- _Problem description_
Convert every line of the records below into a Markdown table with the columns Row and Text, numbering the rows from 1 in order and skipping blank lines. Leave the pictures out of your answer.

..............................

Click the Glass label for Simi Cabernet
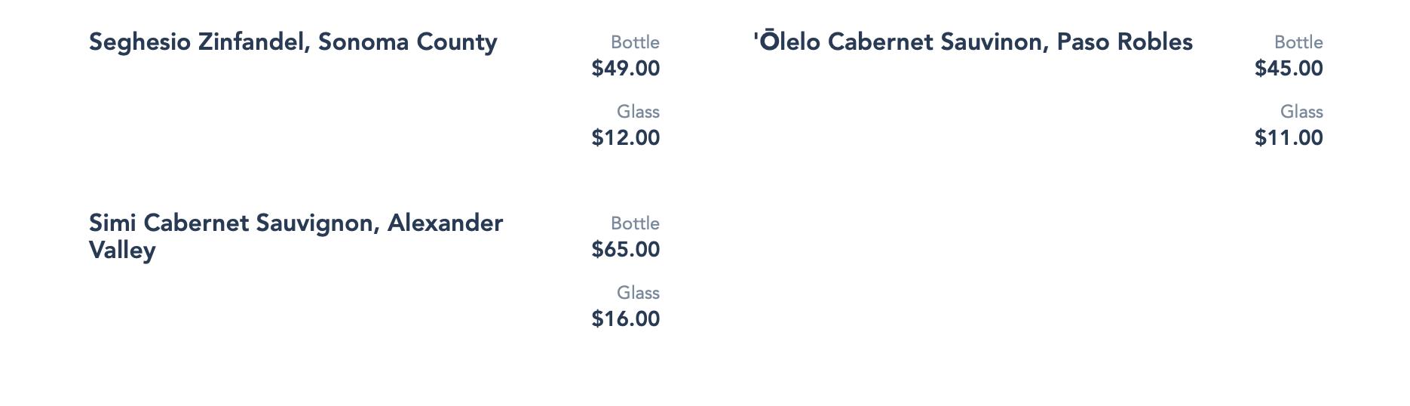Image resolution: width=1410 pixels, height=406 pixels. pos(638,293)
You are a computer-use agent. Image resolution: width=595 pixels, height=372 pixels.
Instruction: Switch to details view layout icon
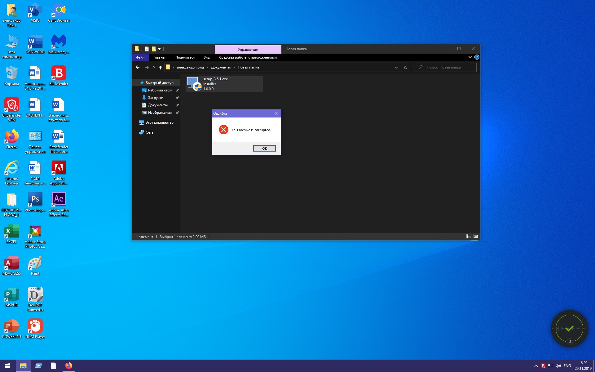pyautogui.click(x=469, y=237)
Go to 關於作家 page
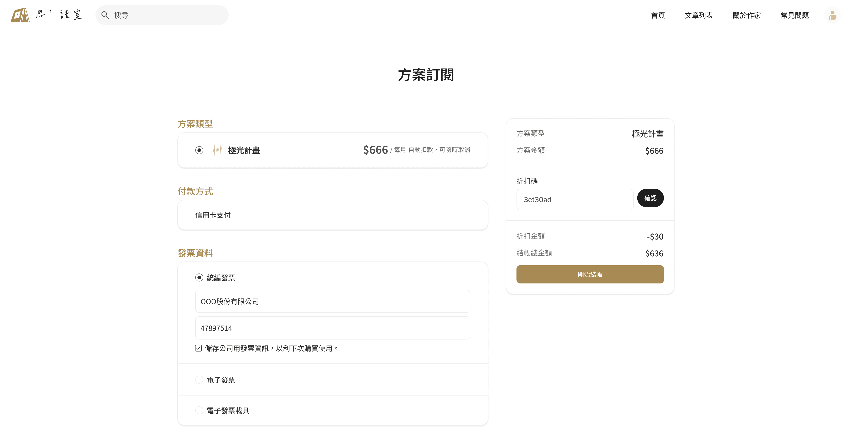Image resolution: width=852 pixels, height=443 pixels. 746,15
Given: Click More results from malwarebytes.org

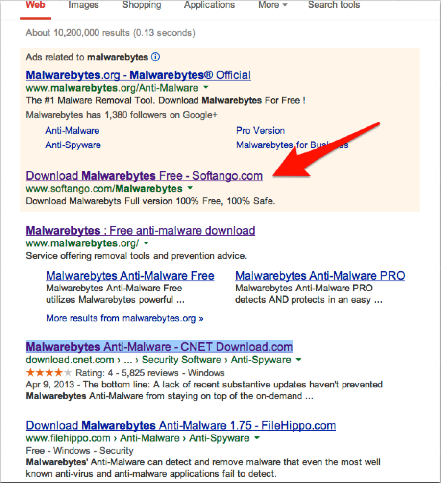Looking at the screenshot, I should (x=124, y=318).
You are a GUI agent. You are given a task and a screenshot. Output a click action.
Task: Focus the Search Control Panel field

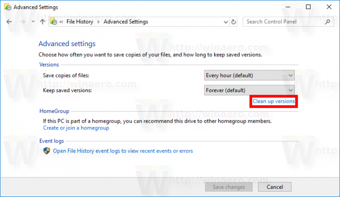click(282, 22)
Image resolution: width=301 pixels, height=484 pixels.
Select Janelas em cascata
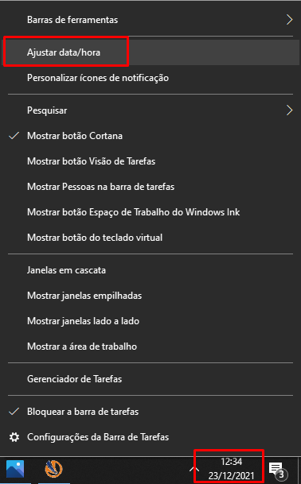[151, 270]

..............................

- _Task answer_
| Row | Text |
|---|---|
| 1 | Click the Glass label for Simi Cabernet |
| 2 | Image resolution: width=1410 pixels, height=406 pixels. pos(638,293) |
| 3 | You are a computer-use agent. Image resolution: width=595 pixels, height=372 pixels. |
| 4 | Instruction: Switch to details view layout icon |
| 5 | pyautogui.click(x=469, y=237) |
| 6 | Go to 關於作家 page |
| 7 | Image resolution: width=852 pixels, height=443 pixels. 746,15 |
| 8 | Given: Click More results from malwarebytes.org |
| 9 | Looking at the screenshot, I should (x=124, y=318). |
| 10 | You are a GUI agent. You are given a task and a screenshot. Output a click action. |
| 11 | Task: Focus the Search Control Panel field |
| 12 | click(282, 22) |
| 13 | Image resolution: width=301 pixels, height=484 pixels. |
| 14 | Select Janelas em cascata |
| 15 | [151, 270] |